> What you are asked to do
Exact repetition, please: start with the line where "Task: Switch to Conjuntos de anuncios tab" appears and stop after the final line of the records.

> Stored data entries

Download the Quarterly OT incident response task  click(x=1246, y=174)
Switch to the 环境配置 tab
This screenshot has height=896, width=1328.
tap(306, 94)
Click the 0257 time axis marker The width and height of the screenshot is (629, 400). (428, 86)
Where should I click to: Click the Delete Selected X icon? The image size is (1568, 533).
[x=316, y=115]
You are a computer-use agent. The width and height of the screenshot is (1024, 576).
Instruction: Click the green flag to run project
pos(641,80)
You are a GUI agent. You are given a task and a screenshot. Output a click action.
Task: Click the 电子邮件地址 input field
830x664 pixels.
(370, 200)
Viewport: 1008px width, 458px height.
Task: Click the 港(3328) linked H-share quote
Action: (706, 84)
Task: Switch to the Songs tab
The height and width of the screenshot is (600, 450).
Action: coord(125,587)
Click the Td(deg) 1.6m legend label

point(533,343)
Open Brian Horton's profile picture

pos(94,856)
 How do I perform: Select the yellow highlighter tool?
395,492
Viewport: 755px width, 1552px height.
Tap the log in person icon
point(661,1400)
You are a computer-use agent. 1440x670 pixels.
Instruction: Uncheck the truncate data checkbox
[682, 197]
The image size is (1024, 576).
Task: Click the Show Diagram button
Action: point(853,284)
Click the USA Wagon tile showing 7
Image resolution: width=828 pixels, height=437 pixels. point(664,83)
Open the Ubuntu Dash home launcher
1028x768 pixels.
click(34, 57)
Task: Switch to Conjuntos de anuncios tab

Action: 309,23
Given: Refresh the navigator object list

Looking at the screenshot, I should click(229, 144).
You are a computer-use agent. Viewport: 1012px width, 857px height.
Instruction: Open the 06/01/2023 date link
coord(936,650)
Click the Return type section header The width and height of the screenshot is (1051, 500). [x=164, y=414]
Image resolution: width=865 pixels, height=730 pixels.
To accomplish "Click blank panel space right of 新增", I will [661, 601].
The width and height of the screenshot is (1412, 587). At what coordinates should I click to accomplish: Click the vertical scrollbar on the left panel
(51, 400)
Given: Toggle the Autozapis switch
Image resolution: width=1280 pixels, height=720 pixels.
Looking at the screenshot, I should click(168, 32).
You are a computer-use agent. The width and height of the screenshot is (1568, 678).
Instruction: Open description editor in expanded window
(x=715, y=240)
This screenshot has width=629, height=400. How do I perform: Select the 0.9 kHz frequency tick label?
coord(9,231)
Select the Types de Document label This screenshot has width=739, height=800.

> Solution to this task
Task: Switch to Conjuntos de anuncios tab

Action: 309,23
Given: Refresh the navigator object list

Looking at the screenshot, I should click(229, 144).
You are a computer-use agent. Viewport: 1012px width, 857px height.
Instruction: Open the 06/01/2023 date link
coord(936,650)
Click the Return type section header The width and height of the screenshot is (1051, 500). [x=164, y=414]
Image resolution: width=865 pixels, height=730 pixels.
To accomplish "Click blank panel space right of 新增", I will [661, 601].
The width and height of the screenshot is (1412, 587). At what coordinates should I click to accomplish: Click the vertical scrollbar on the left panel
(51, 400)
Given: Toggle the Autozapis switch
Image resolution: width=1280 pixels, height=720 pixels.
Looking at the screenshot, I should click(168, 32).
You are a computer-use agent. The width and height of the screenshot is (1568, 678).
Instruction: Open description editor in expanded window
(x=715, y=240)
This screenshot has width=629, height=400. How do I perform: Select the 0.9 kHz frequency tick label?
coord(9,231)
Select the Types de Document label This screenshot has width=739, height=800.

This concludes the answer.